Gli esperti e il caso della neonata rapita a Cosenza: «Rosa Vespa e Acqua Moses vittime di regressione patologica infantile»
Nella mente di Rosa Vespa e Acqua Moses, che hanno rapito la neonata di un giorno Sofia Cavoto nella clinica Sacro Cuore di Cosenza, «ci può essere un desiderio frustrato di genitorialità che sfocia in ossessione. O il bisogno di dominio. Oppure, ancora, di possesso su un bimbo, che non ha nulla a che fare con l’amore per un figlio». A spiegarlo oggi è il professor Vittorino Andreoli in un’intervista al Corriere della Sera. Lo psichiatra e neurofarmacologo dice che nel caso «mi pare emerga un’immaturità che sfocia in una visione distorta della realtà». In cui sembra esserci regressione infantile: «Cambiare il vestito della bimba da rosa ad azzurro per fingere che fosse il maschio atteso richiama il gioco delle bambole».
Regressione patologica
Ma che qui assume una dimensione patologica: «Non è una fantasia innocua, ma un’ossessione che porta a gesti estremi, come un rapimento, in cui non si pesa il danno che si infligge sia ai rapiti sia ai genitori naturali». Il contesto sociale, spiega l’esperto, conta, «in una società che lega il valore della donna alla maternità». Ma in questa storia «credo che pesi di più la personalità: quando si parla di disturbi di personalità, le condizioni economiche o sociali diventano secondarie». Secondo Andreoli ci possono essere segnali di patologie: «Queste coppie potrebbero avere una pulsione a parlare ripetutamente di gravidanza o educazione di figli.

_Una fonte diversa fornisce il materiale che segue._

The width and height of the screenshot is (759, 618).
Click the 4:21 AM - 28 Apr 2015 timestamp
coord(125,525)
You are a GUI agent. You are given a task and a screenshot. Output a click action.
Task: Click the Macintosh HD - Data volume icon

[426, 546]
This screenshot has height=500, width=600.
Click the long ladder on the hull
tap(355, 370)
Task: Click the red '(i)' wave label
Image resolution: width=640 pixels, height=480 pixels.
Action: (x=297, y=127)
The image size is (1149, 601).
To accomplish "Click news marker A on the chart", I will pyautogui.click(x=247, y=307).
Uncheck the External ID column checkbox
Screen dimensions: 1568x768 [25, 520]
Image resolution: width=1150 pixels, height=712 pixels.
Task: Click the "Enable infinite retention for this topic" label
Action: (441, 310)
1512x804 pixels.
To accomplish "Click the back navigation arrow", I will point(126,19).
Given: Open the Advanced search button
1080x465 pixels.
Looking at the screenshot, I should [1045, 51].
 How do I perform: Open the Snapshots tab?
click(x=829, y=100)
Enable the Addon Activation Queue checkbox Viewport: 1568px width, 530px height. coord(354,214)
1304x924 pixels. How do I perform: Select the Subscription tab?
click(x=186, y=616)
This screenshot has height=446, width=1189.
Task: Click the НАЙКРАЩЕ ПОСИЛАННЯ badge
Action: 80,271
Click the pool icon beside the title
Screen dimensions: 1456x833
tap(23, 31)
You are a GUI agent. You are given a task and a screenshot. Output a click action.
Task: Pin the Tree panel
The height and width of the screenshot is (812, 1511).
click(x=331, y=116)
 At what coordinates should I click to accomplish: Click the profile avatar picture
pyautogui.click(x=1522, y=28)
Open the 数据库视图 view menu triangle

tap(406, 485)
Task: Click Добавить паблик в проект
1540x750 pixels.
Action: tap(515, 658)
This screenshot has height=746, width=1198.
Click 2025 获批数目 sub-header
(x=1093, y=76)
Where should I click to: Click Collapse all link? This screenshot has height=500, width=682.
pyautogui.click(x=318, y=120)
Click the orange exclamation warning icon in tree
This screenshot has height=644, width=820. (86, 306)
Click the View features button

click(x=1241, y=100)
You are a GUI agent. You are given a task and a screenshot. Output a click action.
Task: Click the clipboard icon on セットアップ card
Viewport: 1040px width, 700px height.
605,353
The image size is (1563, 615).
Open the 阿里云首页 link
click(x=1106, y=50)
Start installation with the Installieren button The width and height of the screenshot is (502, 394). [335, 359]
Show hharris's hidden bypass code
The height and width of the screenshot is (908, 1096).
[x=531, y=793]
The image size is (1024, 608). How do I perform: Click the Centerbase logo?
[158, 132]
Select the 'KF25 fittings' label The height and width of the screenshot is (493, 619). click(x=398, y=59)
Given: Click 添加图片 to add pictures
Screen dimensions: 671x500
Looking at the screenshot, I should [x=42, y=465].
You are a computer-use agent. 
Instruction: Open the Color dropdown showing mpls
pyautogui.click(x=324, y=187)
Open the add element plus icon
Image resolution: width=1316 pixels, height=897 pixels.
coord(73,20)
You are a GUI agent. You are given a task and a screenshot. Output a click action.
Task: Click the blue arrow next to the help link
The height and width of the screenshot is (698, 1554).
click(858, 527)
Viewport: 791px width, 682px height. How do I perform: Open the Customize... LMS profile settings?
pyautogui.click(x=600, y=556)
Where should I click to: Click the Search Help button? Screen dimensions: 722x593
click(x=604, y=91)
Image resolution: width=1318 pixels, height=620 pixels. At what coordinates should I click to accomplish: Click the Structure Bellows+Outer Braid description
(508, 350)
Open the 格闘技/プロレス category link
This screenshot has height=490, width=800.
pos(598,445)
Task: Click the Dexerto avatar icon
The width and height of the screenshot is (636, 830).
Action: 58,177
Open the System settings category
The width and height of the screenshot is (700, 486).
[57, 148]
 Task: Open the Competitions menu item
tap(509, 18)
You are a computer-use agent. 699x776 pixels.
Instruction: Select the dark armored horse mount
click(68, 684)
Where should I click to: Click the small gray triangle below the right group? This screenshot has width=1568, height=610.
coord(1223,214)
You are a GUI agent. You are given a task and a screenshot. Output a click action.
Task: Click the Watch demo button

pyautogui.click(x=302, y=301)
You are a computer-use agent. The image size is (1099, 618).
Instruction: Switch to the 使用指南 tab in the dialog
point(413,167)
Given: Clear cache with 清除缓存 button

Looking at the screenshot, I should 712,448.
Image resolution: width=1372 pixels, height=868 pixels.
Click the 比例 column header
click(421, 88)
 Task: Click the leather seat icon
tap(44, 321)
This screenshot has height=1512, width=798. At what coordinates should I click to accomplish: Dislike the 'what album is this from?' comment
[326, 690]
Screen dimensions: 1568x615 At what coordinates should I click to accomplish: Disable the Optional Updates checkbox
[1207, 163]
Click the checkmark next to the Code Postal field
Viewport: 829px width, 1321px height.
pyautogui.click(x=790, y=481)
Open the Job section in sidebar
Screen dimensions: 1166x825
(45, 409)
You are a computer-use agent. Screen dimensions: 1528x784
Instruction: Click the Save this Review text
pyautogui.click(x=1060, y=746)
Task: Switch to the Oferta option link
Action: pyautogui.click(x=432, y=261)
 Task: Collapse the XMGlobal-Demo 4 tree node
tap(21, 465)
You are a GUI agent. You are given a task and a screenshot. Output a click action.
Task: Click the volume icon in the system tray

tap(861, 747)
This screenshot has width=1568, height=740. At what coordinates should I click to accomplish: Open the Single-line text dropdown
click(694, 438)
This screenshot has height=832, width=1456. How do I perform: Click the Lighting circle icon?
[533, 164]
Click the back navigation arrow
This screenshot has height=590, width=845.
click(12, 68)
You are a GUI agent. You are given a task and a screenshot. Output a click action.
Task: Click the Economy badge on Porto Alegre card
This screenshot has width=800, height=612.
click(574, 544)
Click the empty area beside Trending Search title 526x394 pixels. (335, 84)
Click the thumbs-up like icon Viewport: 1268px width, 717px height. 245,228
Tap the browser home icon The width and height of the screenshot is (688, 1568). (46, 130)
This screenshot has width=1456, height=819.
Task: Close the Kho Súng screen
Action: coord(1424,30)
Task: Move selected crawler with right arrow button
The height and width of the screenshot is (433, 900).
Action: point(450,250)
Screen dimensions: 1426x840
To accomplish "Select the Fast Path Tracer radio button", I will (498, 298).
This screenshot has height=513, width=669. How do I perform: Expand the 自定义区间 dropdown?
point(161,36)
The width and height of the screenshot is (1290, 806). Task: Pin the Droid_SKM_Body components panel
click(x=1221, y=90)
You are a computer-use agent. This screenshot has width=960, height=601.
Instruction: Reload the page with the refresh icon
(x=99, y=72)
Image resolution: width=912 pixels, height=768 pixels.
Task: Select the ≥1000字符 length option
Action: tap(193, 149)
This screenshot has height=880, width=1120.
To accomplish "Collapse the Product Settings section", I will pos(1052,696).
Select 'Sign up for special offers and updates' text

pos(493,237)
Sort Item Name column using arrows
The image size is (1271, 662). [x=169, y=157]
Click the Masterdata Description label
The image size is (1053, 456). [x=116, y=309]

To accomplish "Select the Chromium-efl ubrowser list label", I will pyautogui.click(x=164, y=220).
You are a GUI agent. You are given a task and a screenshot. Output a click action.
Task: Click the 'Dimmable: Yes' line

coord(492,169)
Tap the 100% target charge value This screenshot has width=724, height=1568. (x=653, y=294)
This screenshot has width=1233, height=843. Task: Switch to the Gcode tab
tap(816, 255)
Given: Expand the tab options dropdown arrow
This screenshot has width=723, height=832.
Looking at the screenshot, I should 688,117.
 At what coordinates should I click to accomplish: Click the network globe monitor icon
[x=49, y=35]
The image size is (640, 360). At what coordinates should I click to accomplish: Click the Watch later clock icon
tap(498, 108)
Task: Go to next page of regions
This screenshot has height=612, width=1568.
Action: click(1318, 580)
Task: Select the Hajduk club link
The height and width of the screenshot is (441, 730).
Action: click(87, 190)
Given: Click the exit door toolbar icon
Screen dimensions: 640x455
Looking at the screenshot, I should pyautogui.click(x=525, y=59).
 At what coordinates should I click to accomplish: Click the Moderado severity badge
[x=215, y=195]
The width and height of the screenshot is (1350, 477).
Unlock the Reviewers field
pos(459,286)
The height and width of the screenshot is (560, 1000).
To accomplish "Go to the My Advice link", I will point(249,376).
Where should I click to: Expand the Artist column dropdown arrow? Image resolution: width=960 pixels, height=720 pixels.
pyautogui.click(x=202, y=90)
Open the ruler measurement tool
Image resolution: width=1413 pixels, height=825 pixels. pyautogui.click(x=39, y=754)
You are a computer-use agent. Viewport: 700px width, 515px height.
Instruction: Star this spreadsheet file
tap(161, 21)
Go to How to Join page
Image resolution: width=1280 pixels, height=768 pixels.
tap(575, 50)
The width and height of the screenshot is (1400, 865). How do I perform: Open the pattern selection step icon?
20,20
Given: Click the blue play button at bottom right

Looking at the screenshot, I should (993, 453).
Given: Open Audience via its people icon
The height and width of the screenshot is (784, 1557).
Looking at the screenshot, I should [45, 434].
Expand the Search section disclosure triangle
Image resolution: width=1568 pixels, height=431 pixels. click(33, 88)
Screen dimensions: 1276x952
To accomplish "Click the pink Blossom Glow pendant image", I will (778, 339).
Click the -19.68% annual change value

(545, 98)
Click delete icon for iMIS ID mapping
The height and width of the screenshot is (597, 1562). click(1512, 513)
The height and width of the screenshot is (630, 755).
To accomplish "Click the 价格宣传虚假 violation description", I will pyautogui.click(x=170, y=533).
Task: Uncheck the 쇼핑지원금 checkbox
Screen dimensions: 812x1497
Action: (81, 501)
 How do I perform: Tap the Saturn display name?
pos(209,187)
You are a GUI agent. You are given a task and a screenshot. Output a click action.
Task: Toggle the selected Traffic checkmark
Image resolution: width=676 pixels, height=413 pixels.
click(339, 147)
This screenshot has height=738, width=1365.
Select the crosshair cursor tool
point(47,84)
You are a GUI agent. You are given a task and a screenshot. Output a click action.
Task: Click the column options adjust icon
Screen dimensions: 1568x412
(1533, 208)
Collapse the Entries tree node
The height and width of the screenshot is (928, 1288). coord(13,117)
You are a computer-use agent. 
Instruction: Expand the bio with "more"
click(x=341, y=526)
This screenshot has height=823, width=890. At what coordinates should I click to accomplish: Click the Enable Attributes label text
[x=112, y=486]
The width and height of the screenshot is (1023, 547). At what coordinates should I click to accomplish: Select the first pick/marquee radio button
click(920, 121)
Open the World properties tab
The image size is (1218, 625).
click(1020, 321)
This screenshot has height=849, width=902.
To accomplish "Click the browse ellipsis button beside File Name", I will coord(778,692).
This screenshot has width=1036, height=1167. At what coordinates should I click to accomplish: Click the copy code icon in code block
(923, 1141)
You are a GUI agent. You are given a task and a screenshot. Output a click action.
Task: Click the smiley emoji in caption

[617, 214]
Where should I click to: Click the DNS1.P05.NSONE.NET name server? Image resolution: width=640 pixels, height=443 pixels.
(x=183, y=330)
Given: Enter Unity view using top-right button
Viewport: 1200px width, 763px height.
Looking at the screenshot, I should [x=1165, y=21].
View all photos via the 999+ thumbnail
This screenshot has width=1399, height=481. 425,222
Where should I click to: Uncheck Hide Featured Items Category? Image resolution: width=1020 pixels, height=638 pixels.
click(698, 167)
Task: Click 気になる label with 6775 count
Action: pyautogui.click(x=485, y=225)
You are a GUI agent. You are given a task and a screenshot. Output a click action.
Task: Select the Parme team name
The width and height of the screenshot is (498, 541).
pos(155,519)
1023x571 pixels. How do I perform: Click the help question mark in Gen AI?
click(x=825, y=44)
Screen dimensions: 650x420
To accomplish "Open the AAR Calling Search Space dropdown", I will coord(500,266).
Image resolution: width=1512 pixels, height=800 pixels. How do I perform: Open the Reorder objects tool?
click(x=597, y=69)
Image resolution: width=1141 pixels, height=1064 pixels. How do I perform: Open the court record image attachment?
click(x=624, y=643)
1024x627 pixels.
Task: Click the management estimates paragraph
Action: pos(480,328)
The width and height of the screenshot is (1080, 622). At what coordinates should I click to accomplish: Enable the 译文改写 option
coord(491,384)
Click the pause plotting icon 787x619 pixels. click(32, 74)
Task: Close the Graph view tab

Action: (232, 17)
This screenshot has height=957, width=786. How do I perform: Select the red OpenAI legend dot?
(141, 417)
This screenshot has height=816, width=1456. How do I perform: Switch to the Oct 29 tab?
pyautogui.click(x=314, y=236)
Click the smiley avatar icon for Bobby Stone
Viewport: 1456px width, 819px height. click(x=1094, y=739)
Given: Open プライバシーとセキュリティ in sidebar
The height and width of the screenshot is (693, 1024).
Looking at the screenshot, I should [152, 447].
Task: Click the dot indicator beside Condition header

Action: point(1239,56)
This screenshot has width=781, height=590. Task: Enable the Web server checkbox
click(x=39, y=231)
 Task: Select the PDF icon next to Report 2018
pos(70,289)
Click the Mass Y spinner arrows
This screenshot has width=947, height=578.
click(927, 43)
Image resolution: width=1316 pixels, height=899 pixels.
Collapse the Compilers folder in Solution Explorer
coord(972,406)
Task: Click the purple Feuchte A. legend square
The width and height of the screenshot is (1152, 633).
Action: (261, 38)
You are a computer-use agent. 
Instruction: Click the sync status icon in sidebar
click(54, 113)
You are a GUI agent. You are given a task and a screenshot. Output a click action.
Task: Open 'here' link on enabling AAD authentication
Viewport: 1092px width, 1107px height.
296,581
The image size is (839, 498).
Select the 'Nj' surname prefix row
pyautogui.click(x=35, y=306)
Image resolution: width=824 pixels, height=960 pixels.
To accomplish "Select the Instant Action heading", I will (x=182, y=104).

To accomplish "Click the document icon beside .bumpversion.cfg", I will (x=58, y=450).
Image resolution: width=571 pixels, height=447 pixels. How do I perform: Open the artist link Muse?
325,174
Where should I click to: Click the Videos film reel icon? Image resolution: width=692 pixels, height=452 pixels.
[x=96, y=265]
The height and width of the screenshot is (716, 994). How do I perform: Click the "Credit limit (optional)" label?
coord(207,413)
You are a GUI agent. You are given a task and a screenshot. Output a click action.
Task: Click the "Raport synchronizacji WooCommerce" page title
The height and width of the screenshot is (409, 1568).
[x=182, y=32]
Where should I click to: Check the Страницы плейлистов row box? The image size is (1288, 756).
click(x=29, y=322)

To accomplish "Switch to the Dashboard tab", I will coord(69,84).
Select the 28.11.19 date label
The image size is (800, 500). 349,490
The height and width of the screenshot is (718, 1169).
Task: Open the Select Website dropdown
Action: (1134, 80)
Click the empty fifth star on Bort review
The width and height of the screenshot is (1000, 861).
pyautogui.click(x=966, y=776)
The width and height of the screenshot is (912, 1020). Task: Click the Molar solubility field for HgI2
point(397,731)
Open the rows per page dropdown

La persistenza e, ancor più, la finzione sono segnali chiari di disagio».
Un progetto delirante
Matteo Lancini, psicologo e psicoterapeuta, è presidente della Fondazione “Minotauro” di Milano e docente universitario, dice a La Stampa che «quale dinamica si sia sviluppata all’interno di questa coppia per costruire un progetto così delirante al momento non possiamo saperlo, ma andrà collocata anche nella realtà culturale e affettiva. Parliamo di fatti drammatici che stravolgono la vita di varie persone e penso anche all’angoscia che non abbandonerà più la madre della bambina rapita». In questi casi ci si ritrova incapaci di elaborare una difficoltà «e si sviluppa una sorta di fantasia di rimettersi dentro questo obiettivo. La fantasia non rimane tale, ma diventa un delirio. Ognuno si costruisce un proprio delirio di onnipotenza che forse aiuta a creare anche quello che non puoi avere e non esiste. Mi colpisce questa società dove, sempre più spesso, la vita privata diventa pubblica».
Un’idea condivisa
E quindi «un progetto diventa condiviso: non solo con gli intimi, ma anche sui social con una pornografizzazione di tutte le esperienze. Allo stesso tempo, si fatica a tollerare il dolore. Una società algofobica che non è abituata alla rinuncia, come quella di non poter avere un figlio, si rivela incapace di elaborare le circostanze dolorose, la caduta degli aspetti ideali». Quella di Rosa Vespa e Acqua Moses è «una messa in scena che ricorda il giovane adulto che non riesce a dare esami, ma dice in giro che si sta laureando. Inizia a creare un sistema di falsità da cui è difficile uscire. C’è chi si suicida, chi ha il coraggio di ammettere di essersi inventato tutto. Posso ipotizzare sia accaduto così nel caso di Cosenza».
La coppia
In questi casi la coppia diventa più pericolosa del singolo «perché se uno è dentro un malessere individuale magari lo comunica a un altro, ma qui – probabilmente – il malessere ha trovato forma in un progetto condiviso. E allora hai due possibilità: sparire per sempre ed essere smascherato oppure uscire e prenderti un bambino. Da tempo sostengo l’urgenza di una alfabetizzazione emotiva degli adulti e non dei ragazzi. Quando c’è un dolore l’azione diventa sempre violenta. Verso di sé o verso l’altro. In questo caso la violenza è arrivata a portar via un neonato alla sua mamma».